By Carla Zanoni | October 7, 2010 9:35pm | Updated on October 8, 2010 12:28pm

By Carla Zanoni

DNAinfo Reporter/Producer

INWOOD — Residents and members of a local community board sent a message to Columbia University saying it can build a sports complex in Inwood — but only if the school agrees to be a good neighbor.

Community Board 12's land use committee approved Columbia's application Wednesday to waive zoning and design requirements that were standing in the way of the school's plan to build a 47,500-square-foot sports complex on its property at Baker Field.

The waiver seeks to bypass a zoning requirement stating that the school must set aside 15 percent of its land for public use.

In response, the board attached a stipulation requiring that the school provide benefits to the community in exchange for the complex, and also address the crowds, noise and bright lighting issues residents say have plagued the existing sports complex.

"This is good," Board 12 member Liz Ritter said during the meeting, "but it doesn't go far enough."

Joe Ienuso, Columbia's executive vice president of facilities, told the board that he was aware of many concerns from the community and reassured residents that the school was addressing the issues.

"We are in a relationship together," he said. "We're not going away."

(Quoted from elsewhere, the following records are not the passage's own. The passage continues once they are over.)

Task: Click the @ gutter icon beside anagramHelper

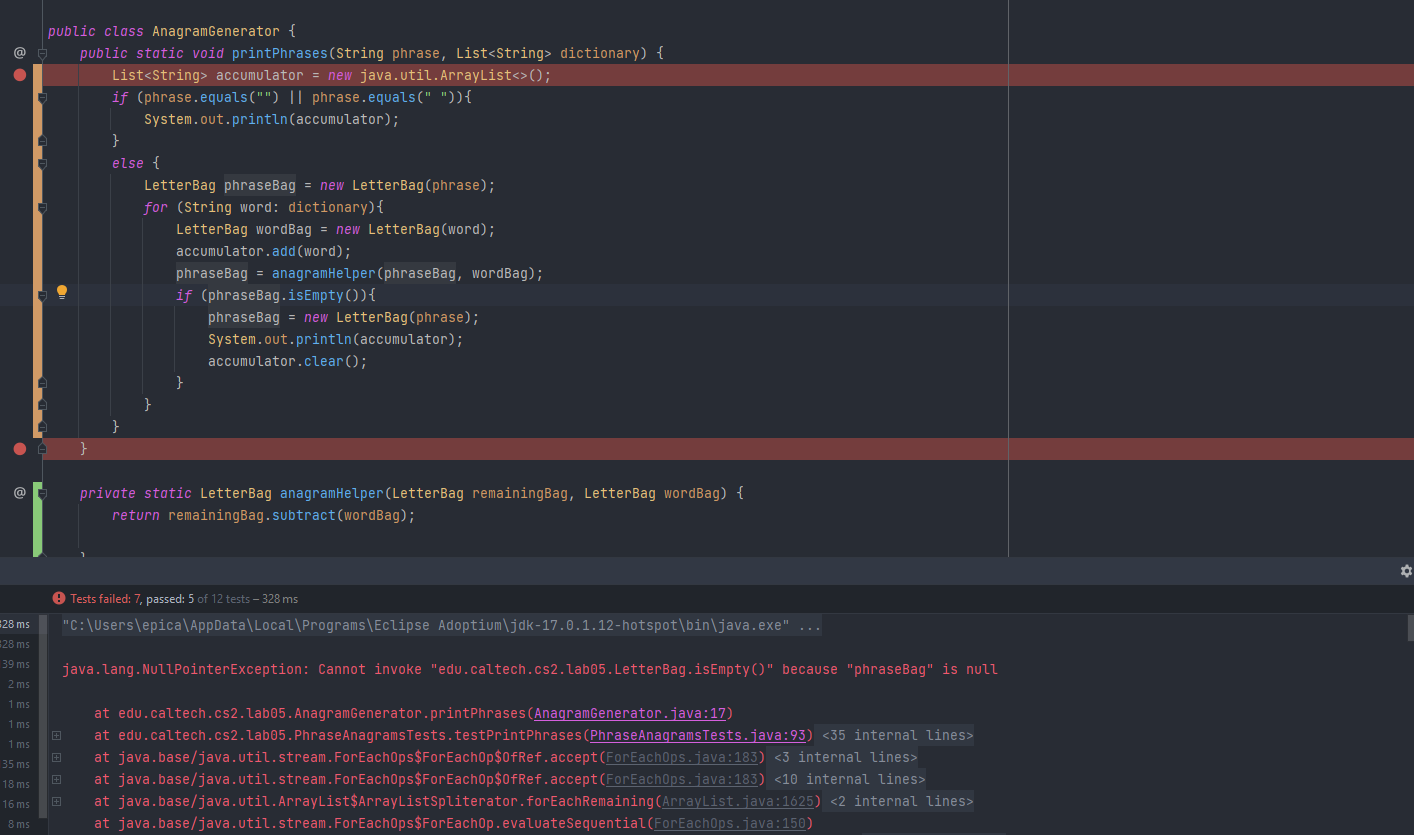Action: coord(19,492)
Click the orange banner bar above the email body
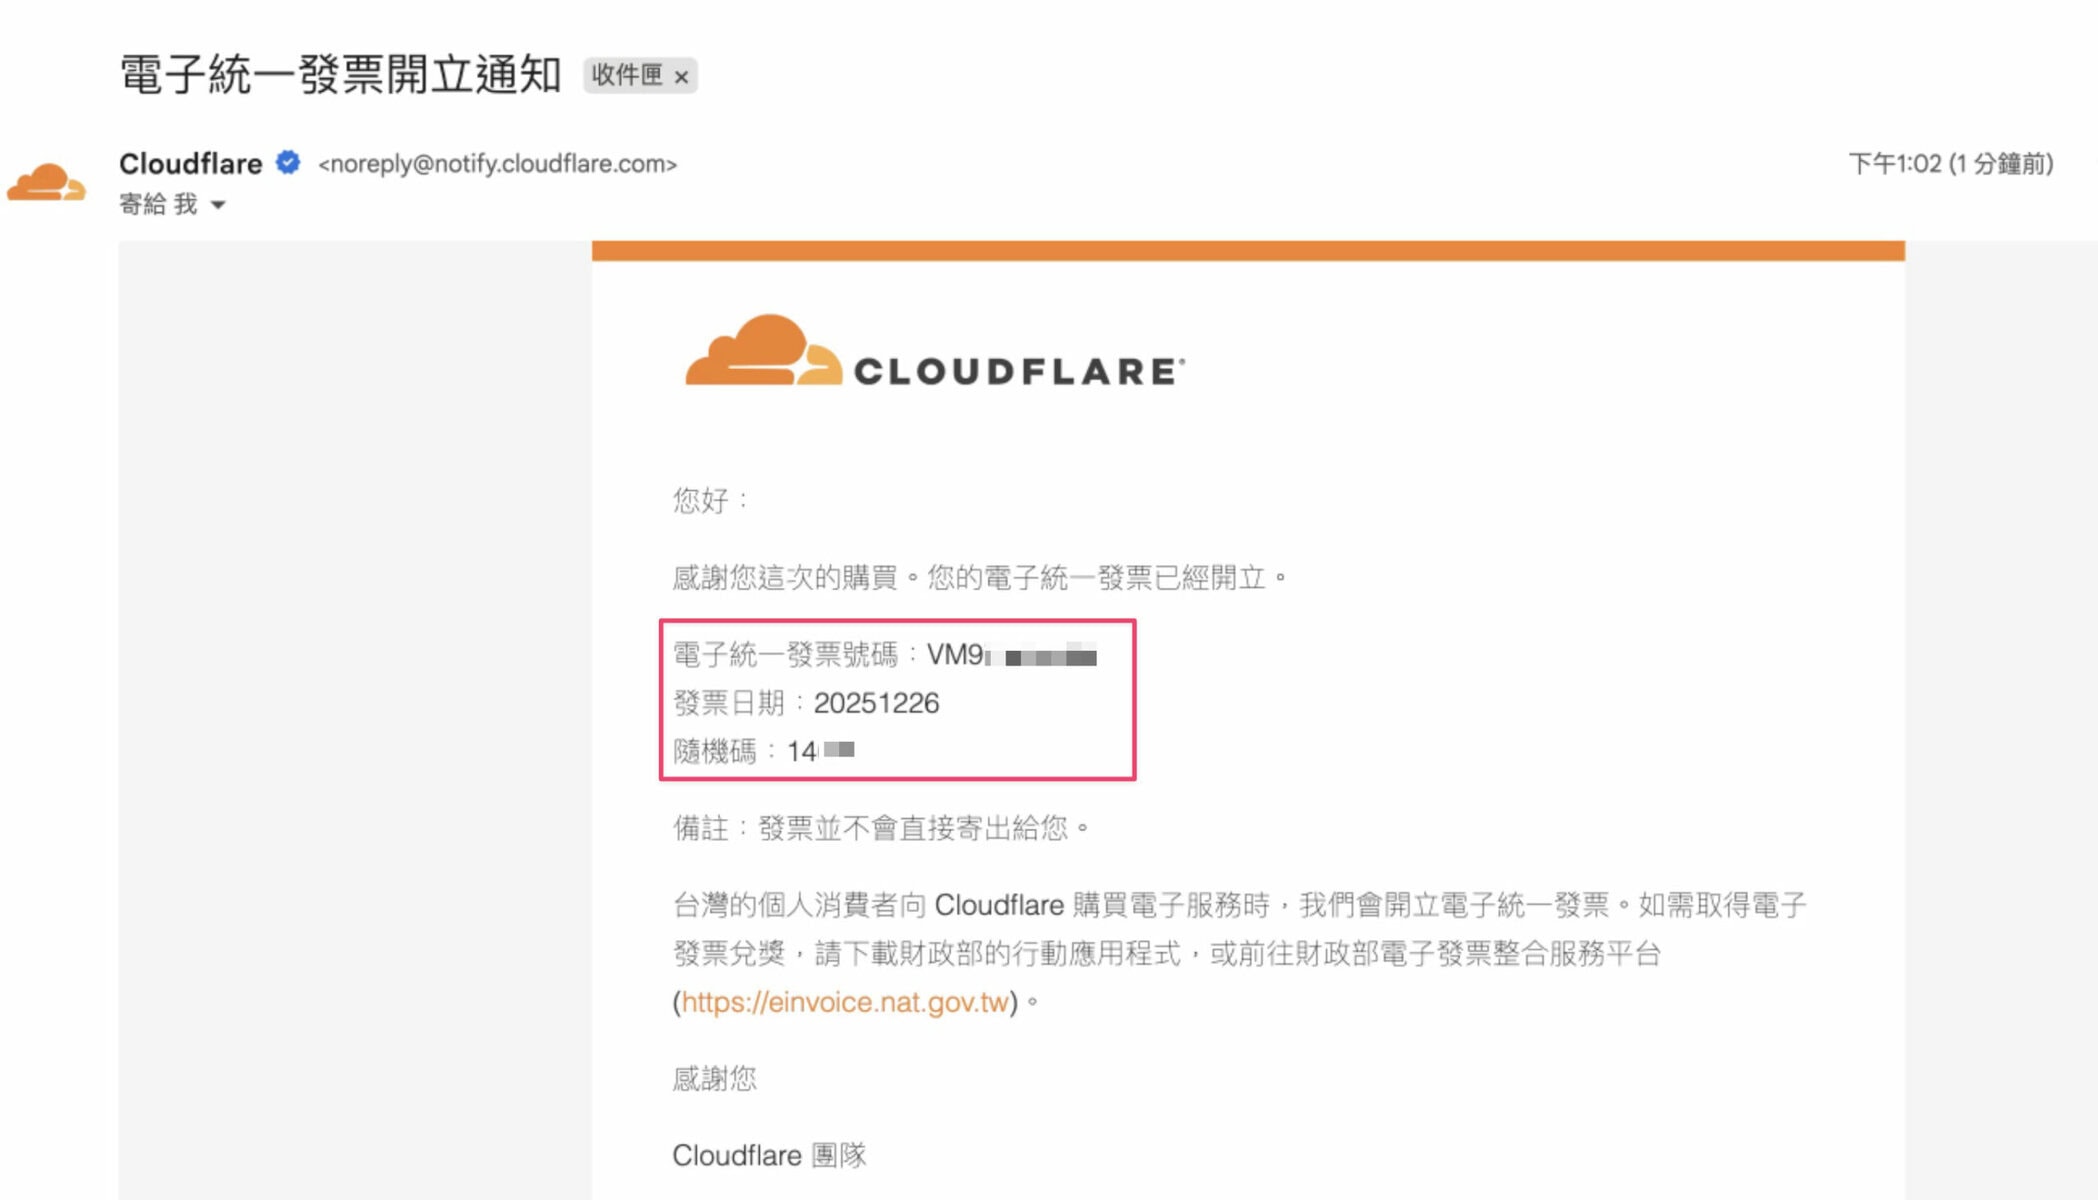Screen dimensions: 2098x1200 click(x=1247, y=250)
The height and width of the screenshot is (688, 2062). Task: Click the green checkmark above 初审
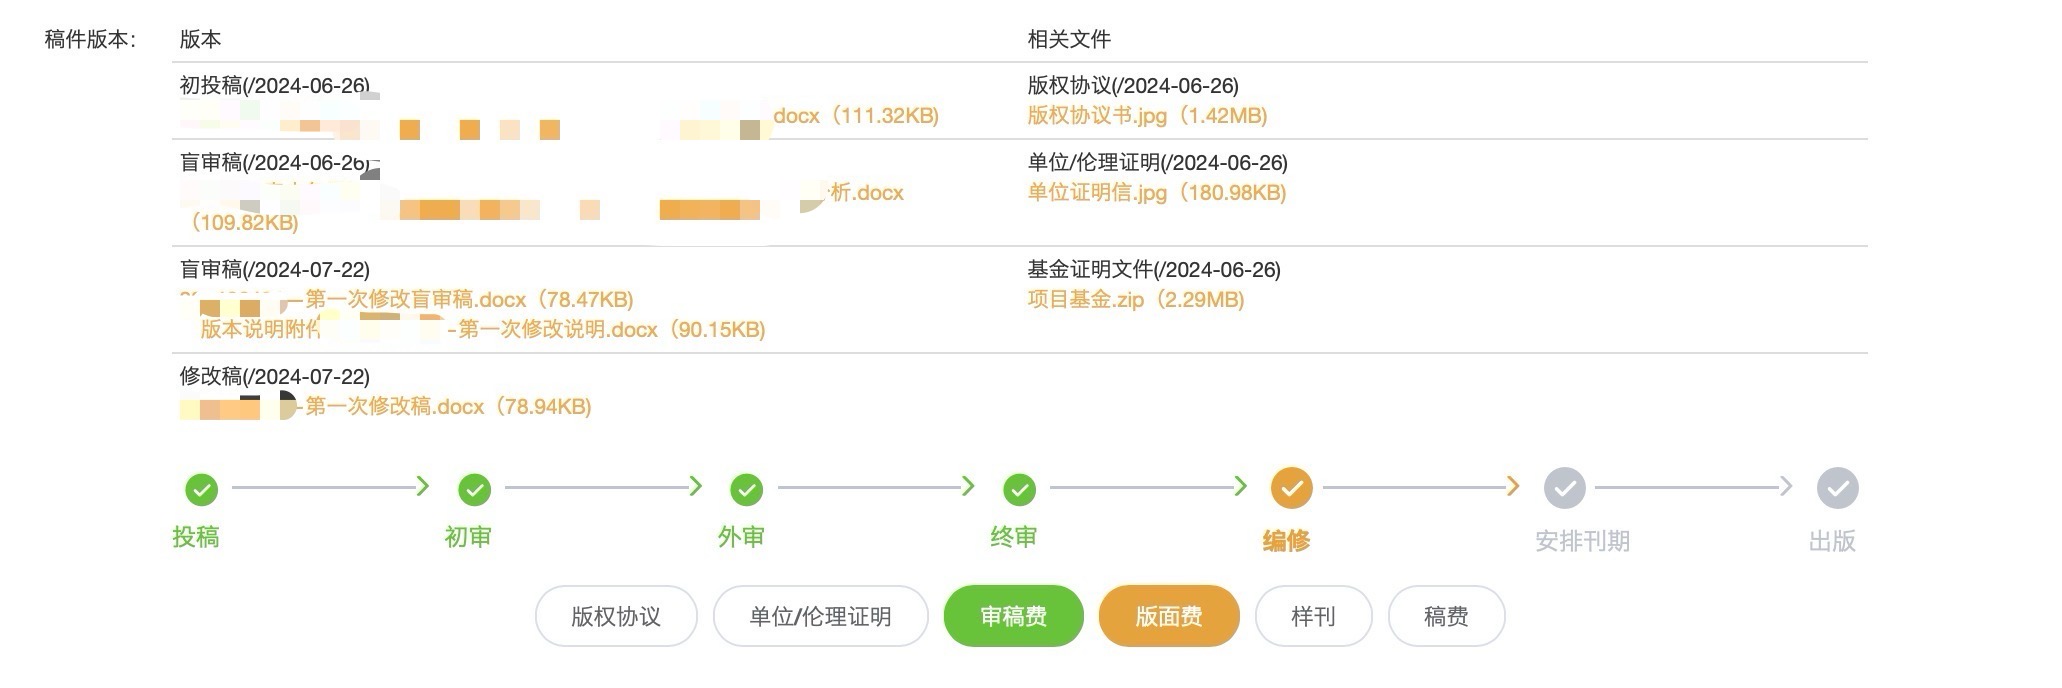[x=474, y=489]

Most Inwood residents who spoke at the meeting were not opposed to the university’s plan to build on the site, but said the school must meet certain terms in order to get their full support.

Requests centered on the resolution of longstanding sources of tension in the community, such as bright stadium lighting on 218th Street, traffic congestion, and noisy air-conditioners and heating vents.

Residents also requested educational opportunities for neighborhood children and adults, and additional security in the area, including at Inwood Hill Park.

"I'm very happy to work with you," 15-year Inwood resident Carolyn Hoare told Ienuso during the meeting. "We just want to see results."

The community board will vote on its resolution Oct. 26 before submitting a recommendation to the City Planning Commission by the end of the month.

The commission will then vote on the application that, if approved, will head to the City Council for a final decision.